Development and validation of a rapid visual technique for left ventricular hypertrophy detection from the electrocardiogram

Front Cardiovasc Med. 2023 Aug 23:10:1251511. doi: 10.3389/fcvm.2023.1251511. eCollection 2023.

Abstract

Introduction: Left ventricular hypertrophy (LVH) detection techniques on by electrocardiogram (ECG) are cumbersome to remember with modest performance. This study validated a rapid technique for LVH detection and measured its performance against other techniques.

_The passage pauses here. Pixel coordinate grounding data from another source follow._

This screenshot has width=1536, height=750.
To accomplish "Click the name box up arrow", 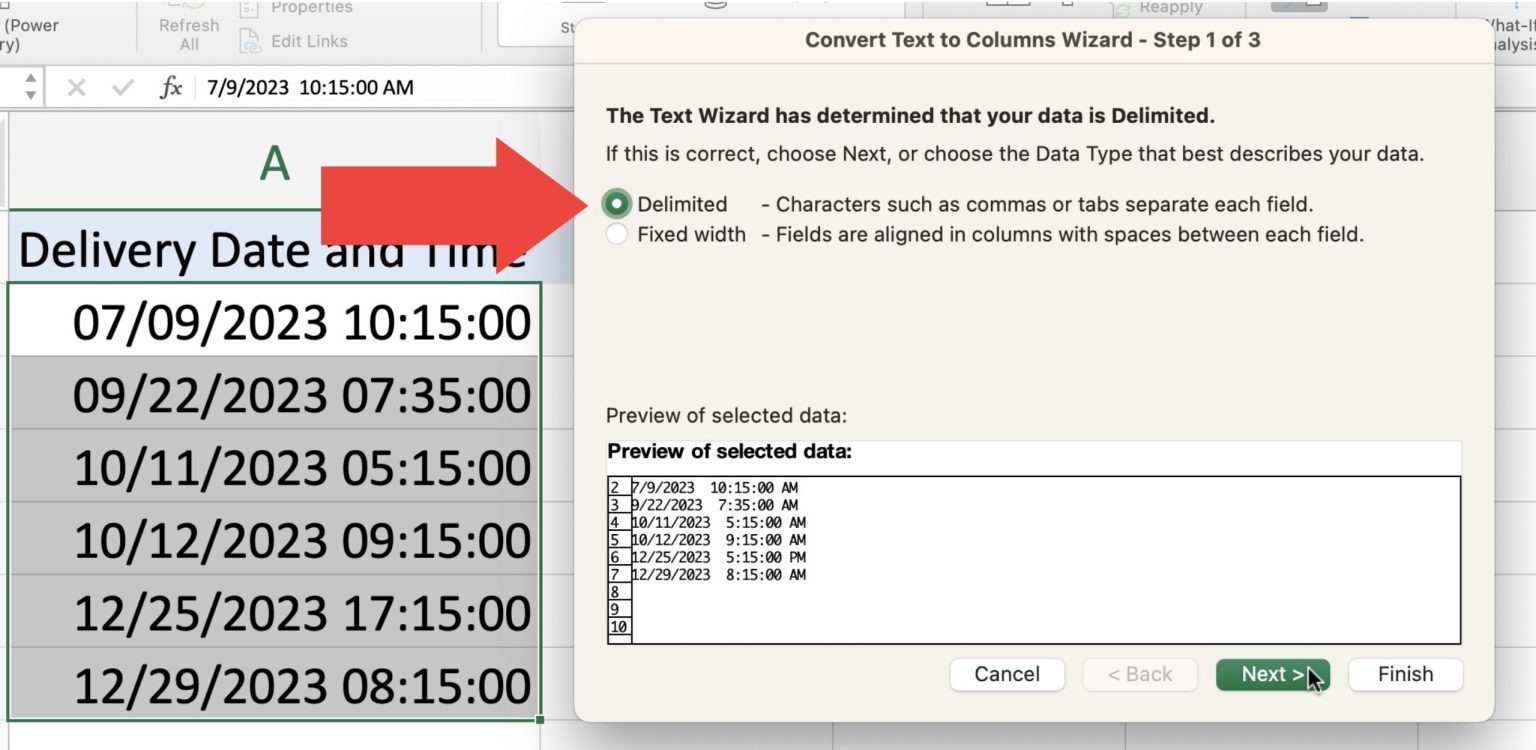I will 32,80.
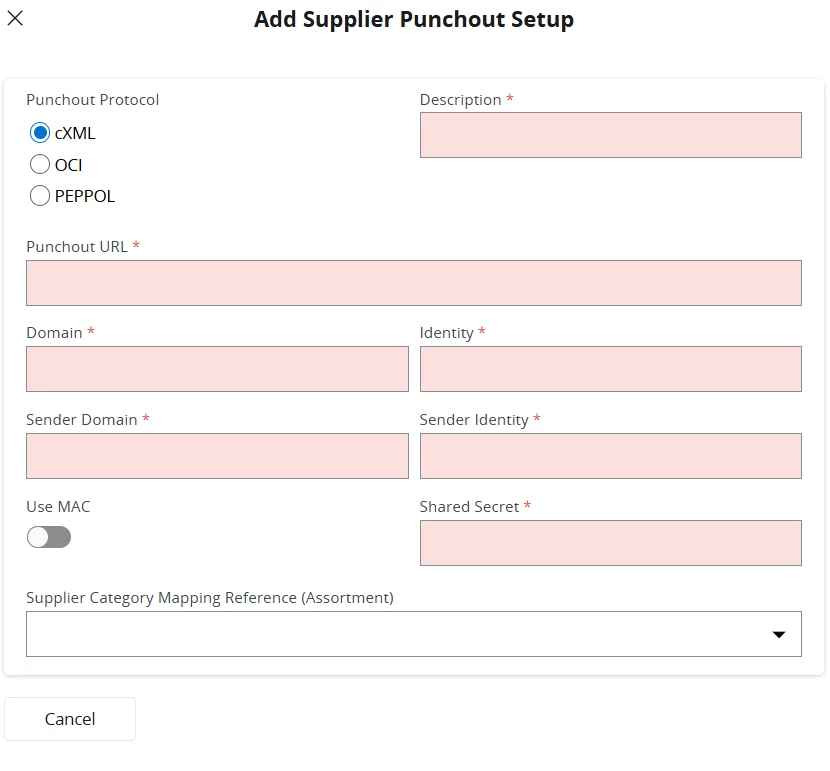This screenshot has height=771, width=830.
Task: Click the Punchout Protocol heading label
Action: 93,99
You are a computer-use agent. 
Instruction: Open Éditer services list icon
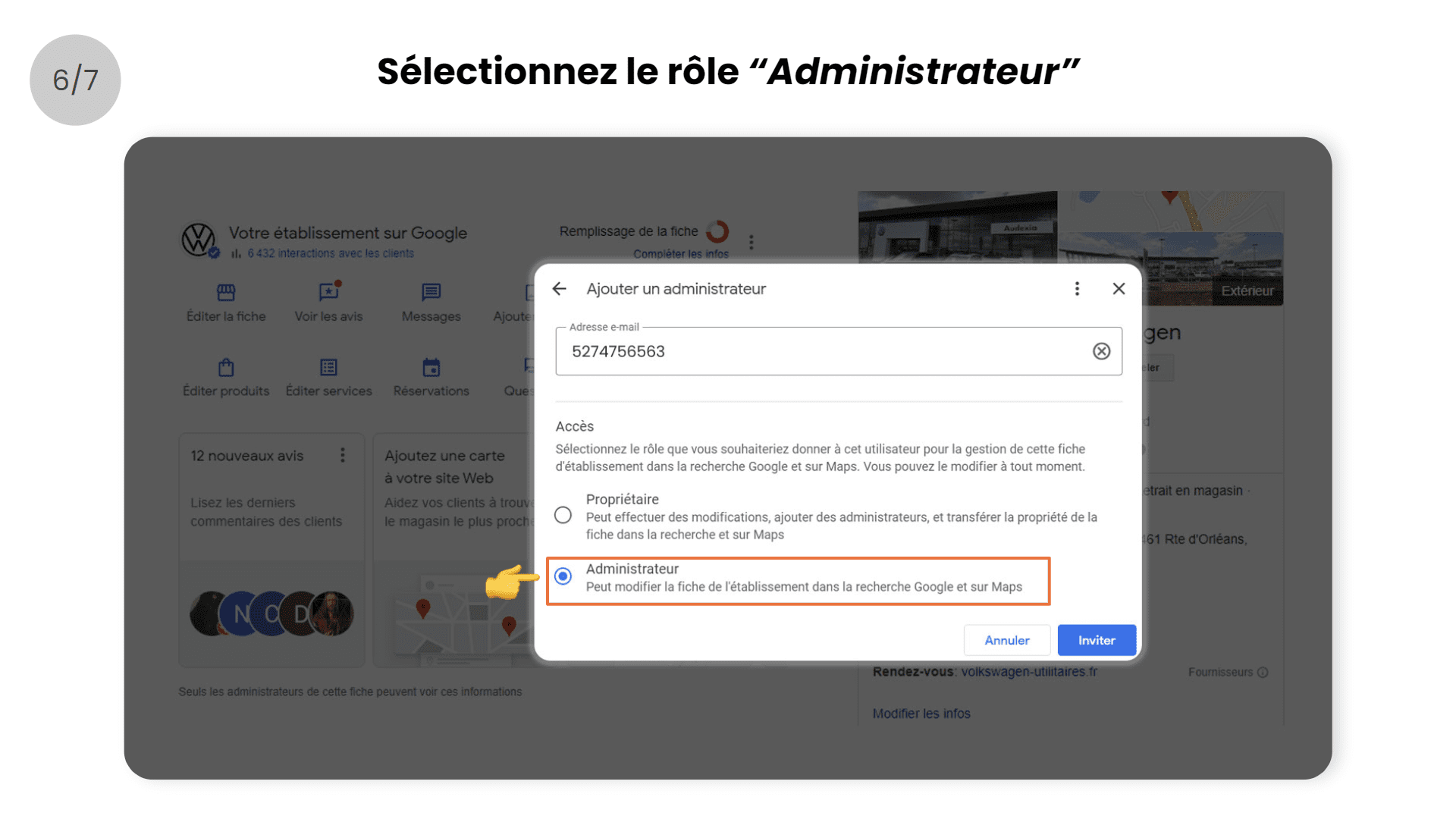click(328, 368)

Methods: This was a retrospective cohort study of patients at Stanford Health Care who received ECGs and resting transthoracic echocardiograms (TTE) from 2006 through 2018. The novel technique, Witteles-Somani (WS), assesses for S- and R-wave overlap on adjacent precordial leads. The WS, Sokolow-Lyon, Cornell, and Peguero-Lo Presti techniques were algorithmically implemented on ECGs. Classification metrics, receiver-operator curves, and Pearson correlations measured performance. Age- and sex-adjusted Cox proportional hazard models evaluated associations between incident cardiovascular outcomes and each technique.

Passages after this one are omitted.